■ **What you are asked to do**: Leave the pictures out, and repeat exactly each line from the one that holds "The image size" through the final line of the entries below.

■ **Data provided**:
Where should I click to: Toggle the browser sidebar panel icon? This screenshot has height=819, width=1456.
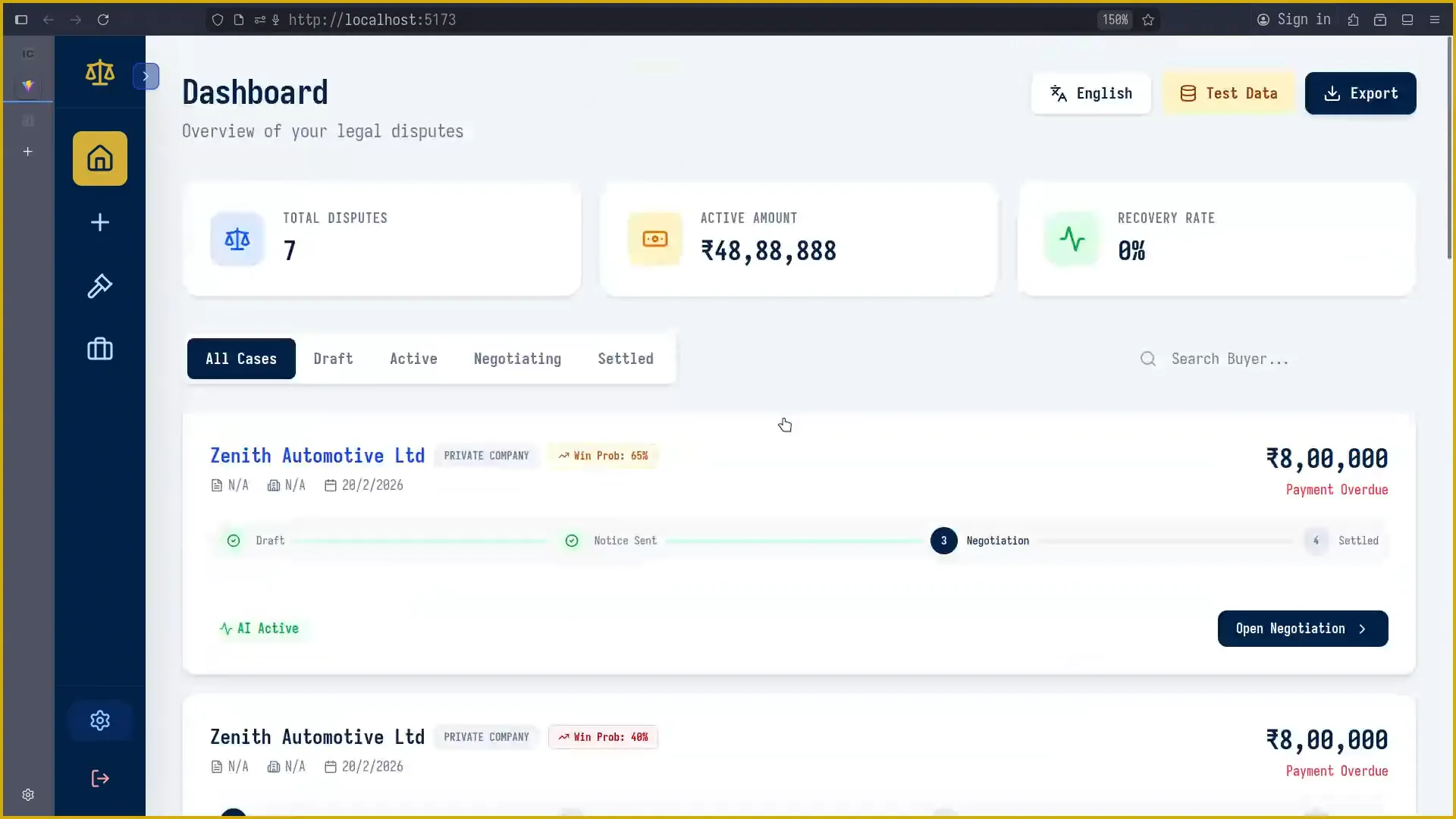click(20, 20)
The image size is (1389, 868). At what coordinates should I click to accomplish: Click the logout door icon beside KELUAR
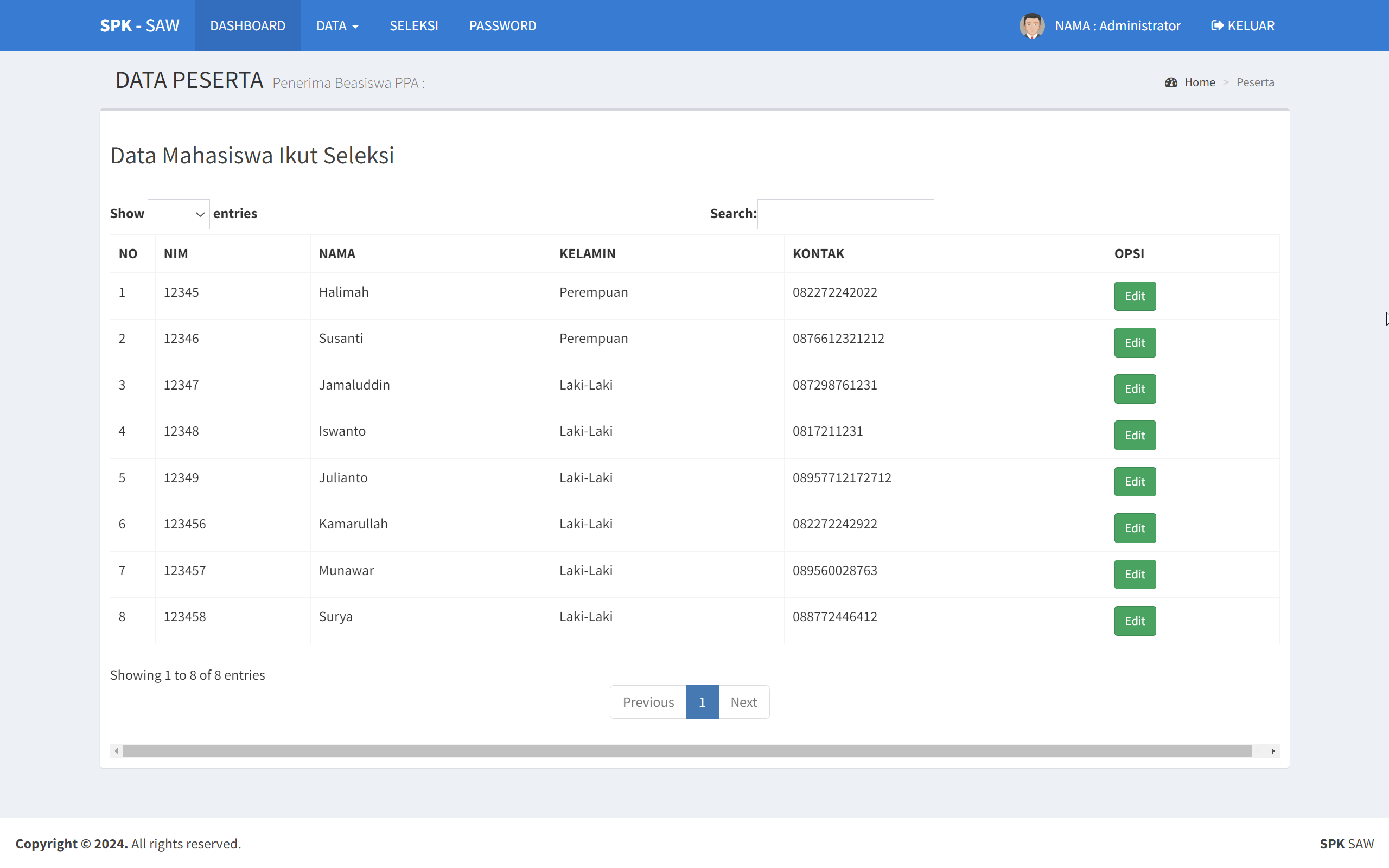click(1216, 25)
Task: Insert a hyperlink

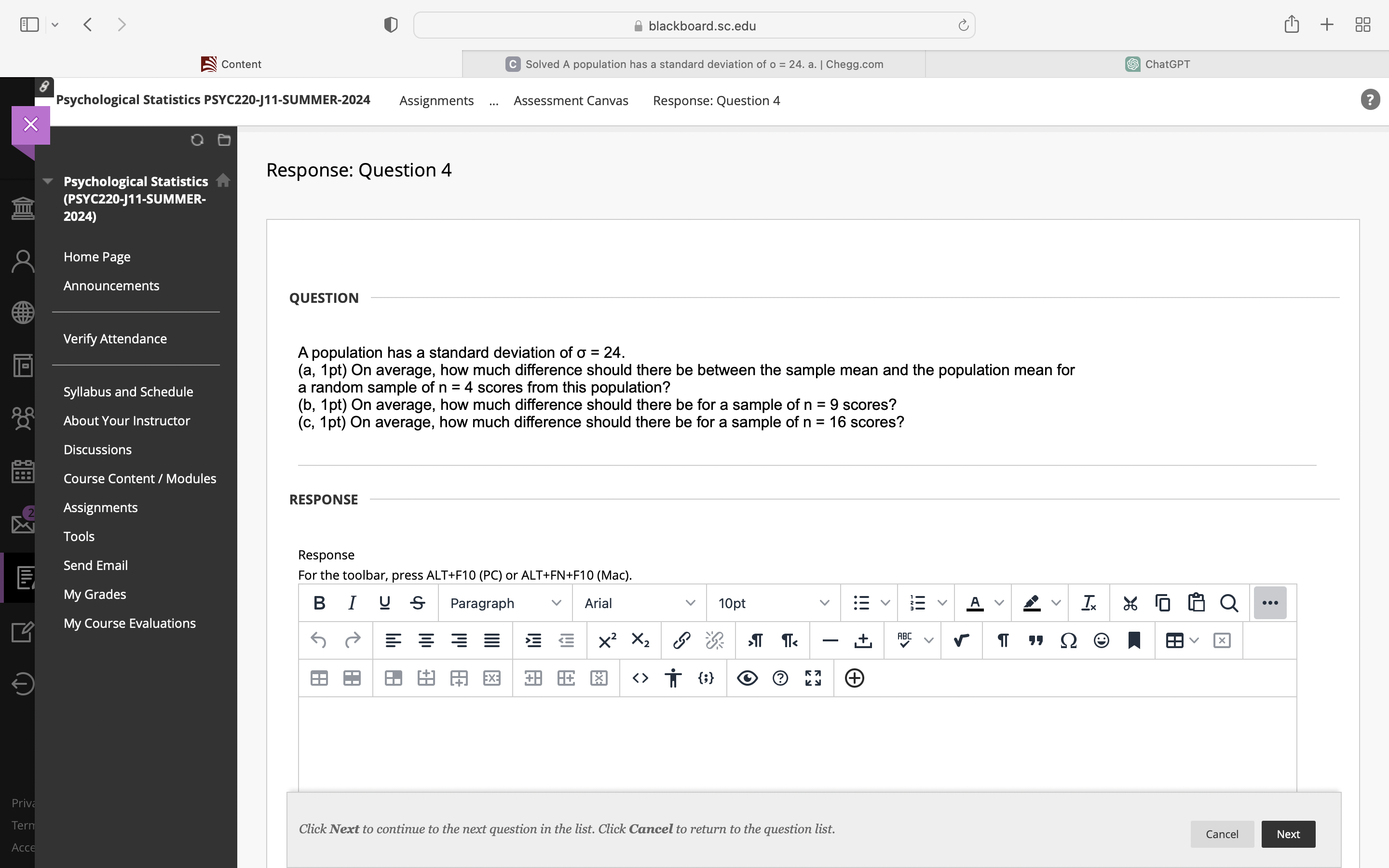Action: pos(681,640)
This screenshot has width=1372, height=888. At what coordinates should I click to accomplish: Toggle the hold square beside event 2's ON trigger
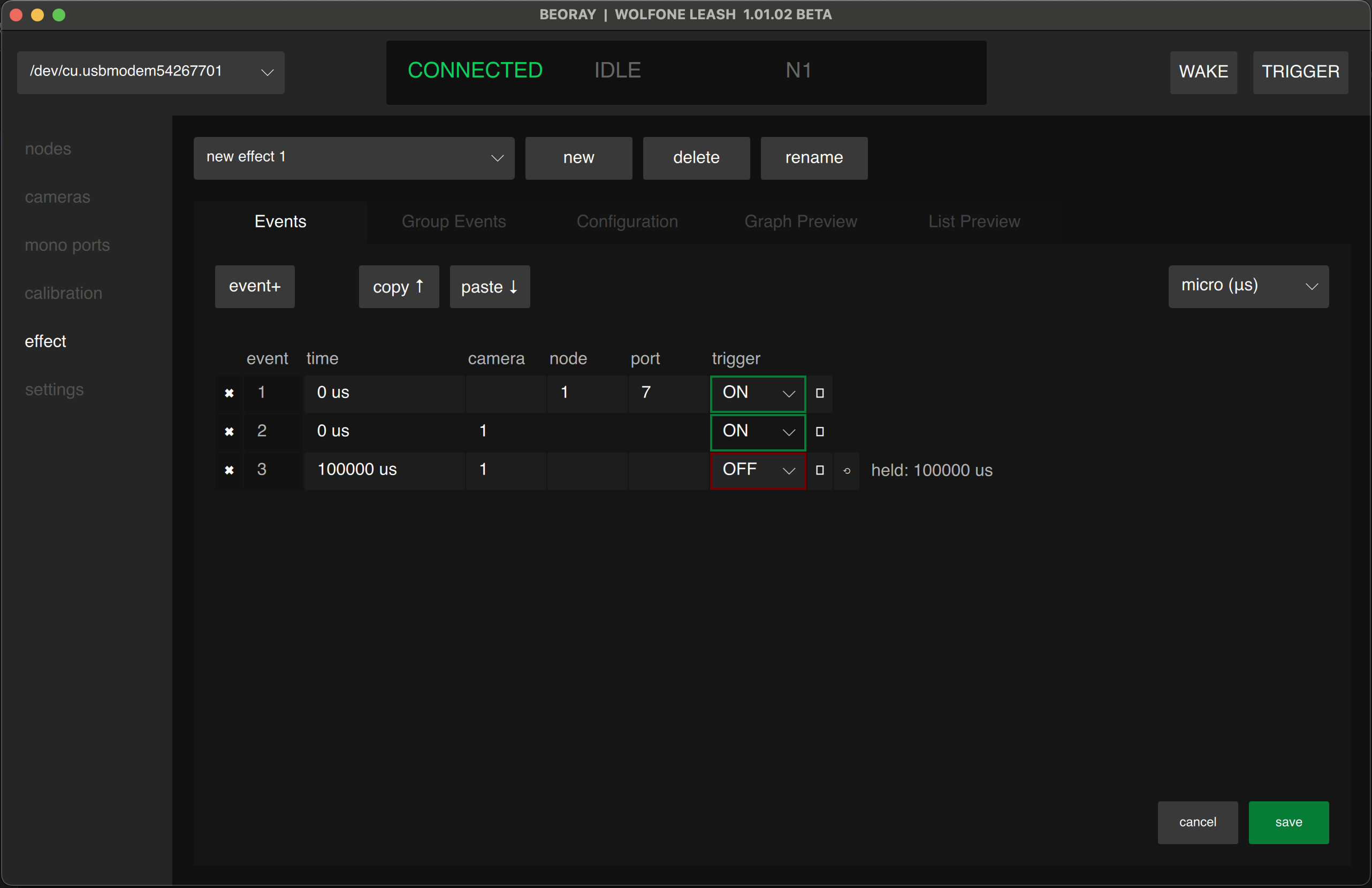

■ **Reply to the exercise**:
The image size is (1389, 868). At what coordinates should I click to accomplish: Click the logout door icon beside KELUAR
click(1216, 25)
Task: Insert a hyperlink

Action: pos(681,640)
This screenshot has width=1372, height=888. At what coordinates should I click to accomplish: Toggle the hold square beside event 2's ON trigger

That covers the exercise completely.